If you were counting on a slice of mum and dad's house when they pass away - think again.

Many senior citizens are asset rich, but cash poor and to free up some capital and make life a little easier they are taking out reverse mortgages.

Ray and Jackie Boyce fit into that category. They could have downsized their home, sold up and moved on, but that would have meant leaving things behind.

So instead they took out a reverse equity mortgage, something the Boyce's say has allowed them to have their cake and eat it too.

The question though, is how do people maintain a mortgage on a pension?

The secret is they don't have to.

This is how it works.

Take the example of a retiree living week to week on superannuation, in a freehold home valued at $200,000.

At the age of 60 with a Sentinel (Sentinel is New Zealand's largest provider of reverse mortgages) scheme the retiree can borrow 10% of their home's worth - in this case $20,000. it is a lump sum that is paid directly to them.

When they turn 70 they can take up to 20% of the home's value, 30% by age 80 and at a massive 40% by the time they turn 90.

No repayments are due until the person either dies or sells up. That is when the loan company will claim it's share, which is the principal borrowed plus the accumulated interest.

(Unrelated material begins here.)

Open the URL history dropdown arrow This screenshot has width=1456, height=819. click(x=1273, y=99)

Investment Guru Gareth Morgan has looked into the loans and can see their appeal

"I mean logically you don't want the day you die to be your richest -unless your nuts - the ideal life is the day you die you spend the last cent of equity, or actually if you're smart the last cent of debt you can get your hands on the contracts do have a safety clause - you can't be thrown out of your house," says Morgan.

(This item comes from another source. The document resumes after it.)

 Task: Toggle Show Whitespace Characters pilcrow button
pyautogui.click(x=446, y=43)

Boyd Klap, 78, is the chairman at Sentinel and he told Close Up he is the recipient of many letters and thank you notes from happy clients.

"The general attitude of people in their 30's, 40's, 50's is well, let them enjoy themselves they worked hard for it and in many cases the kids are better off than their parents anyhow," Klap says.

Gareth Morgan agrees.

"These days people don't generally want to leave a huge inheritance for their children. They've done their investment in their kids through getting them into tertiary or whatever they've done - helping them into business.

It's not like the old days where they had to leave a huge capital sum for them so they could go buy a farm or whatever - things have changed," Morgan says.

But with the commendations come some words of caution.

Rising interest rates and falling house prices could eat up equity - 20% borrowed in the beginning could blow out in a hurry.

Interest rates on a reverse mortgage are floating and generally up to 2% higher than the going rate.

"You've got to be certain about what you're doing otherwise uncertainty in interest rates and house prices can just destroy your plans," says Morgan.

His advice is that it is better left until later on in life.

"Granny in this case, she might be sitting there at 65 thinking 'oh well i'm on my last stretch so I'll start eating my house' and suddenly she finds she's 75-80 and she's as fit as a fiddle and wants to do things and she's just got it wrong, well she's trapped," Morgan says

He says there nothing wrong with the product, but tread very gently and be very conservative as to how much you take.

The Office for Senior Citizens is writing up a code of practice for this relatively new industry and more information is available at the Retirement Commission.